Enhancing Subdomain Discovery: Evaluating AI-Based Word Embedding Models for Accurate Prediction
Master of Applied IT
Client company:Tom Broumels and Mark Madsen
Lazar Dimitrovski
Othman Kouhi
Project description
The main question of the project is how AI-based word embedding models, such as Word2Vec, FastText, and Doc2Vec, can effectively enhance subdomain discovery and prediction within the Dutch .nl domain space. The design challenge lies in addressing the complexity of identifying hidden or rarely used subdomains, which traditional methods struggle with due to their reliance on brute force or static heuristics. This research aims to determine whether these models can reveal meaningful patterns and relationships in subdomain data and compare their performance under various configurations. The goal is to evaluate which model best balances precision and recall while ensuring scalability and practicality for organizations. The project also explores the integration of AI-driven approaches to improve cybersecurity by identifying vulnerabilities in DNS structures and enhancing the accuracy and efficiency of subdomain enumeration processes.
Context
This project focuses on subdomain discovery within the context of the Domain Name System (DNS), a critical infrastructure for organizing and managing digital assets. Subdomains are widely used to structure services (e.g., mail.example.nl or blog.example.nl), enhance functionality, and improve security. However, discovering hidden or unused subdomains is challenging due to their vast configurations and reliance on incomplete data. Subdomains often host sensitive services, staging environments, or third-party applications, making their identification essential for cybersecurity.
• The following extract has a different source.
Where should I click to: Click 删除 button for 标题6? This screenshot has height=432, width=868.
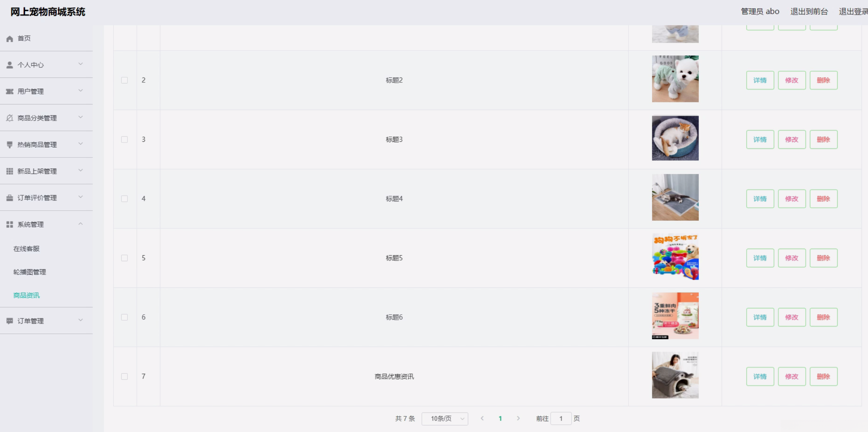pyautogui.click(x=823, y=317)
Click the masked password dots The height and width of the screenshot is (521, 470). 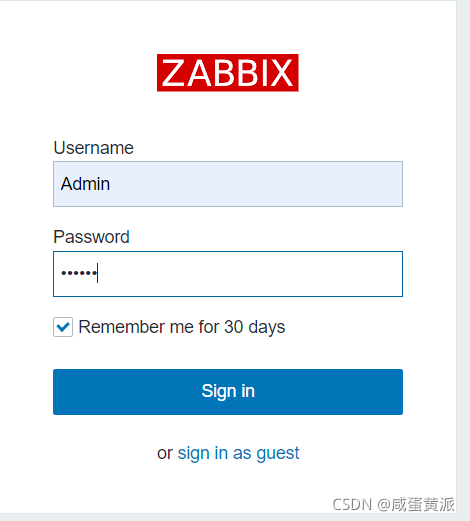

The research emphasizes Dutch domains under the .nl top-level domain (TLD), leveraging AI-driven word embedding models such as Word2Vec, FastText, and Doc2Vec. These models transform textual data (subdomain keywords) into vectors to reveal semantic relationships and patterns, potentially enhancing subdomain prediction accuracy.
Results
The project demonstrates that AI-based word embedding models(Word2Vec, FastText, and Doc2Vec)significantly enhance subdomain discovery, addressing gaps in traditional methods like brute force enumeration or manual exploration. Doc2Vec proved to be the most effective model, achieving the highest precision (78.8%) and F1-scores across various configurations, especially under stricter filtering criteria. Its ability to identify valid subdomains with fewer false positives highlights its value for organizations focused on improving cybersecurity while minimizing the effort required for manual validation. Word2Vec stood out for its broad coverage, predicting the largest number of novel subdomains. This makes it particularly useful for exploratory tasks and mapping uncommon or hidden subdomains, providing organizations with a comprehensive view of their digital assets. FastText demonstrated consistent performance across all configurations, making it a reliable option for identifying subdomains with unique or rare keywords.
The results showed that AI models significantly outperformed baseline methods, such as random subdomain selection or keyword-based predictions. Doc2Vec achieved an accuracy of 74.85%, compared to only 0.76% for the baseline methods. This demonstrates the substantial advantage of AI-driven approaches in predicting meaningful subdomains. These findings validate the use of word embedding models for enhancing cybersecurity through accurate subdomain enumeration. They provide a scalable, automated solution that helps organizations identify vulnerabilities, manage digital assets effectively, and strengthen their overall DNS security practices.